190 Airflow_Temperature_Cel 0x0032   066   052   000    Old_age   Always       -       194 Temperature_Celsius     0x0022   100   100   000    Old_age   Always       -       27 (Min/Max 14/52)


NOTE: these differences appeared when I changed HBA.

The previous HBA:

mps0: <Avago Technologies (LSI) SAS2008> port 0xd000-0xd0ff mem 0xdf600000-0xdf603fff,0xdf580000-0xdf5bffff irq 17 at device 0.0 on pci2
mps0: Firmware: 15.00.00.00, Driver: 21.02.00.00-fbsd
mps0: IOCCapabilities: 1285c<ScsiTaskFull,DiagTrace,SnapBuf,EEDP,TransRetry,EventReplay,HostDisc>

The new HBA:

mpr0: <Avago Technologies (LSI) SAS3008> port 0xe000-0xe0ff mem 0xfbd00000-0xfbd0ffff irq 64 at device 0.0 numa-domain 1 on pci12
mpr0: Firmware: 05.00.00.00, Driver: 18.03.00.00-fbsd
mpr0: IOCCapabilities: 7a85c<ScsiTaskFull,DiagTrace,SnapBuf,EEDP,TransRetry,EventReplay,MSIXIndex,HostDisc,FastPath,RDPQArray>

The system is running FreeBSD 12.0-RELEASE-p2
Comment 3 Dan Langille freebsd_committer 2019-02-04 03:35:20 UTC
(In reply to Dan Langille from comment #1)
I think I am confusing my local patches with previously submitted patches...
Comment 4 Dan Langille freebsd_committer 2019-02-04 03:37:15 UTC
(In reply to Dan Langille from comment #3)
see https://dan.langille.org/2014/03/02/nagios-smartmon-stops-working-after-python-upgrade/ for the local patches I was running with, and which are included in the submitted patch.
Comment 5 Krzysztof 2019-02-04 06:44:25 UTC
I have to check your patch.
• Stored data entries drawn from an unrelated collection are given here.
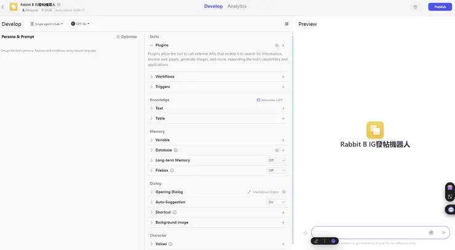Click the clear chat broom icon
This screenshot has width=455, height=250.
click(x=305, y=233)
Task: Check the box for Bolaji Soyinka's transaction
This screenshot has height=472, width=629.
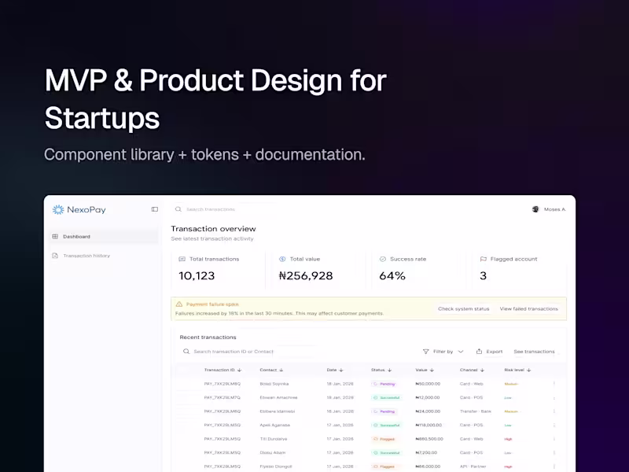Action: 182,384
In my system I have such results:

/usr/local/libexec/nagios/check_smartmon -d /dev/ada3
OK: device is functional and stable (temperature: 26)
[~]# /usr/local/libexec/nagios/check_smartmon -d ada3
UNKNOWN: no such device found

[~]# /usr/local/libexec/nagios/check_smartmon -t ata
UNKNOWN: no such device found

So for single disk it is working correct, for type of device not.

I've checked also that "190 Airflow_Temperature_Cel" is connected with smartarrays (in my example they are: dell and Supercmicro servers). 

So I will check it and give you replay.
Comment 6 Dan Langille freebsd_committer 2019-02-04 18:24:12 UTC
For background: This issue arose when I upgraded a system. Everything but the storage was replaced. It might be easier to say I moved the storage to a new system.

After that happened, the Nagios alerts started.

The change in the SAS controller may be related.  These are SATA drives.
Comment 7 Krzysztof 2019-02-04 21:41:56 UTC
So I've made some tests. Also I refresh my memory how this script is working :-)))

So script REQUIRES -d /dev/da0 or similiar. -t flag is "supporting": to show smartctl what type of disk it is. For example:

 /usr/local/libexec/nagios/check_smartmon -t scsi -d /dev/da0
Traceback (most recent call last):
  File "/usr/local/libexec/nagios/check_smartmon", line 304, in <module>
    (healthStatus, temperature) = parseOutput(healthStatusOutput, temperatureOutput, devtype)
  File "/usr/local/libexec/nagios/check_smartmon", line 216, in parseOutput
    vprint(3, "Health status: %s" % healthStatus)
UnboundLocalError: local variable 'healthStatus' referenced before assignment

/usr/local/libexec/nagios/check_smartmon -t ata -d /dev/da0
OK: device is functional and stable (temperature: 37)

(there are ATA disks connected to mps0: <Avago Technologies (LSI) SAS2308> raid controler).

I've tried your patch, but on latest version I receive message that this patch was applied... It was not me :-)))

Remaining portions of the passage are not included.